Fatta la legge… Vendiamo l’inganno!

Non si può dire sia stato del tutto trasparente, l’atteggiamento dei quattro gestori mobili italiani rispetto alle indicazioni di Decreto Bersani ed Authority per le Comunicazioni in merito all’impossibilità di continuare ad applicare i cosiddetti “costi di ricarica”. C’era da immaginarsi reazioni inconsulte, ma paradossalmente più evidenti: invece tutti i gestori hanno scelto di temporeggiare in attesa di vedere le decisioni dei concorrenti. Poi quasi tutti da un lato hanno obbedito all’ordine, ma dall’altro hanno re-introdotto brutte abitudini come scatti alla risposta e tariffazione a scatto.

«Quasi tutti», ma non Wind: finalmente in attivo, la compagnia di matrice egiziana (sob) ha consultato dei prestigiosi studi legali che le hanno consigliato di resistere e mantenere l’attuale assetto dei costi di ricarica. Una sfida alle autorità che, a colpi di giudici, non è difficile immaginare rimarrà impunita: chi spende sopra i 50 Euro a ricarica continuerà a non pagare i tanto odiati costi, chi sceglie i tagli più piccoli invece dovrà contribuire versare l’odiato balzello. Wind, come tutti i gestori, si difende: i costi di ricarica sono nati come “contributo” per i rivenditori (all’inizio furono soprattutto tabacchini ed edicolanti ad imporli) rispetto al traffico telefonico puro e perciò la loro destinazione non è verso la società ma verso questi soggetti terzi, che andranno perciò retribuiti in altro modo.

Peccato che proprio Wind, ai suoi esordi, fu la prima compagnia che affogò il margine per i rivenditori nel costo complessivo delle ricariche: una buona idea per l’immagine aziendale, a quei tempi spinta da questa trovata e dall’abolizione di scatto alla risposta e tariffazione a scatto. Strategie di pricing stupidine che allora impazzavano presso i concorrenti e proprio in questi giorni, come si diceva, tornano alla carica come risposta alla legge Bersianesca. Tutti i concorrenti corrono a reintrodurlo o a rendere costosi i nuovi piani: Vodafone, ad esempio, coglie l’occasione della sua nuova offerta post-decreto per aumentare il prezzo dello scatto iniziale di oltre il 25%, da 15 a 19 centesimi.

Totti, Gattuso e gli spazzoliniPeccato per questa scelta malsana, perché la nuova campagna di 1861 United, con le persone in fila per il bagno dietro a Totti e Gattuso (forse entrato per radersi con Gillette Fusion?), è carina e ben realizzata.
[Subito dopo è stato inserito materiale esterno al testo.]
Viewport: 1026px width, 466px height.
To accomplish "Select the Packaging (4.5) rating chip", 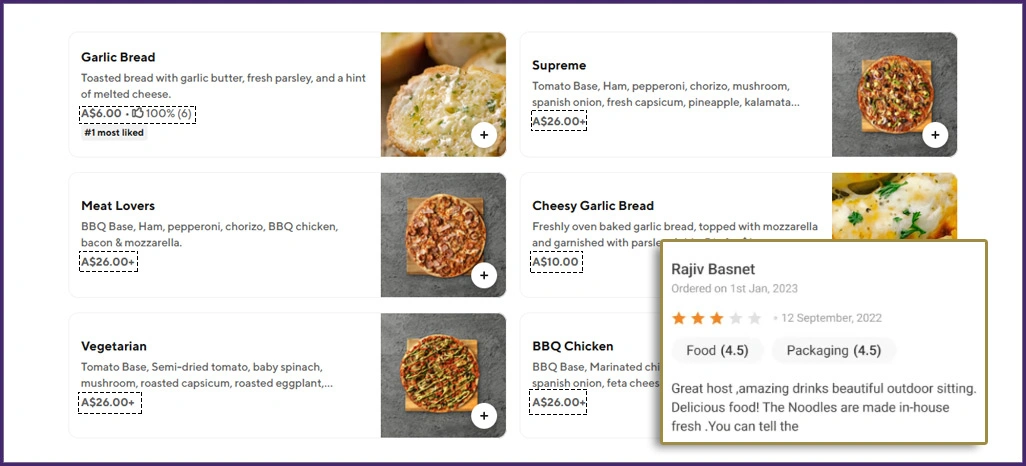I will (833, 351).
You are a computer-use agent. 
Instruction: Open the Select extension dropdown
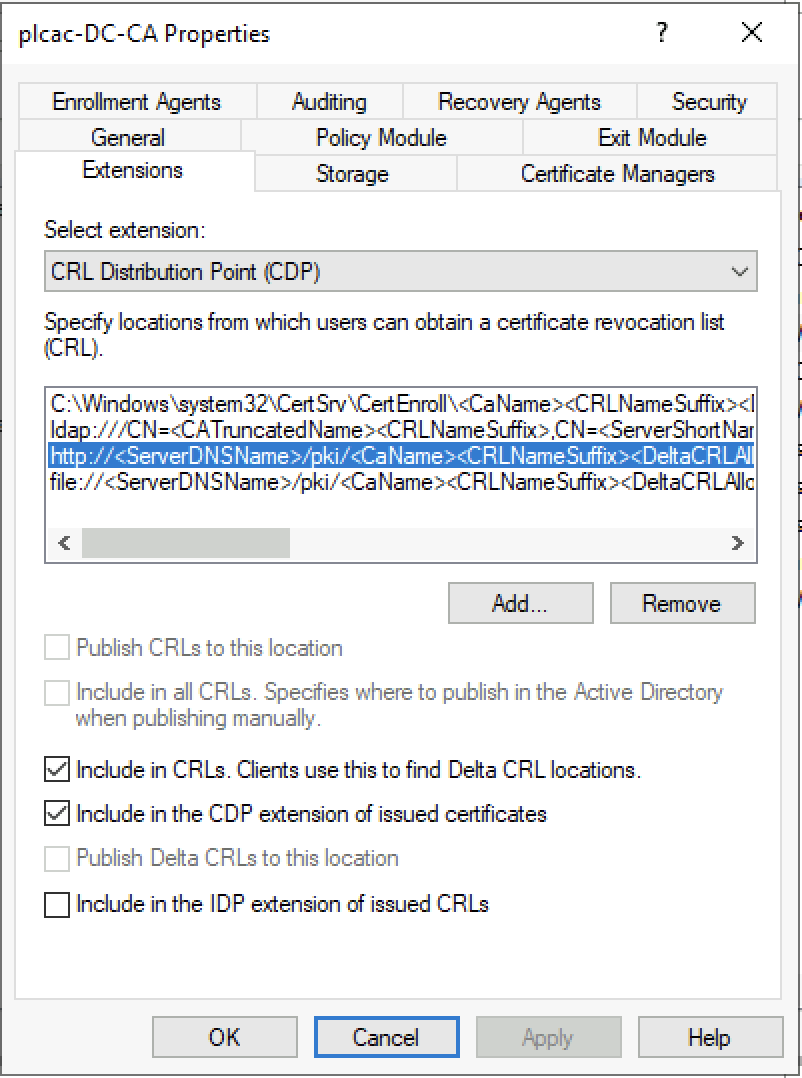[400, 271]
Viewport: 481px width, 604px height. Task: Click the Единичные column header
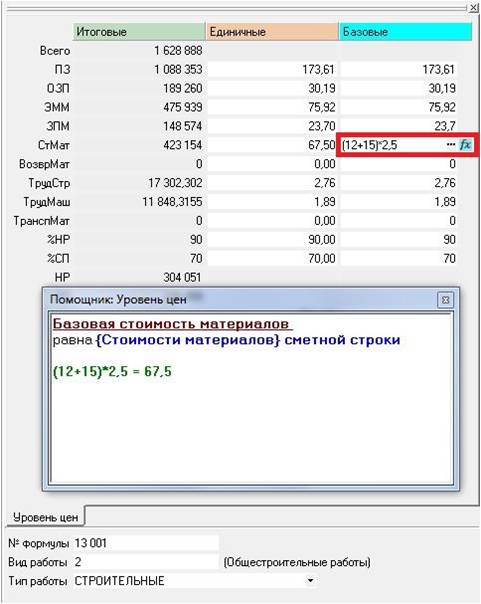tap(272, 32)
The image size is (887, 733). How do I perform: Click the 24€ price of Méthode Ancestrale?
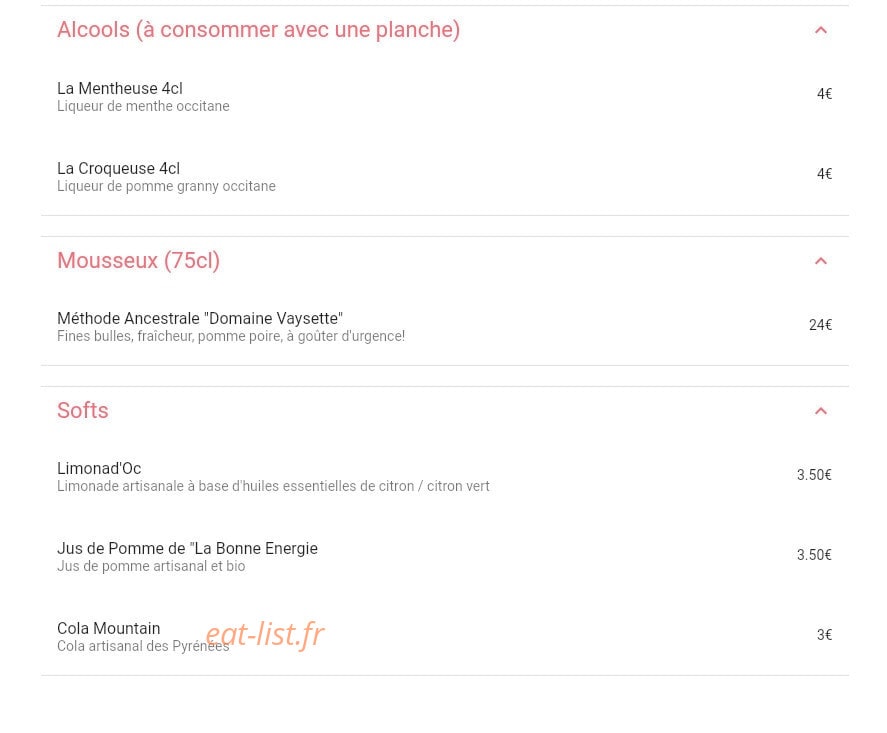coord(820,325)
Ora aspettiamoci le campagne di risposta di Tre e Tim, che sono state meno aggressive nel reagire al decreto e perciò potrebbero ottenere un buon ritorno dal non reagire con rabbia a quella che i loro concorrenti hanno visto come una condanna. Se il leader di mercato e l’ultimo arrivato arrivano a comportarsi in maniera saggia, c’è da domandare perché chi sta in mezzo ai due estremi scelga la strada più difficile: anche se si ha il sindacato dalla propria parte, mai inimicarsi i clienti, soprattutto in occasioni di provvedimenti populistici come questo.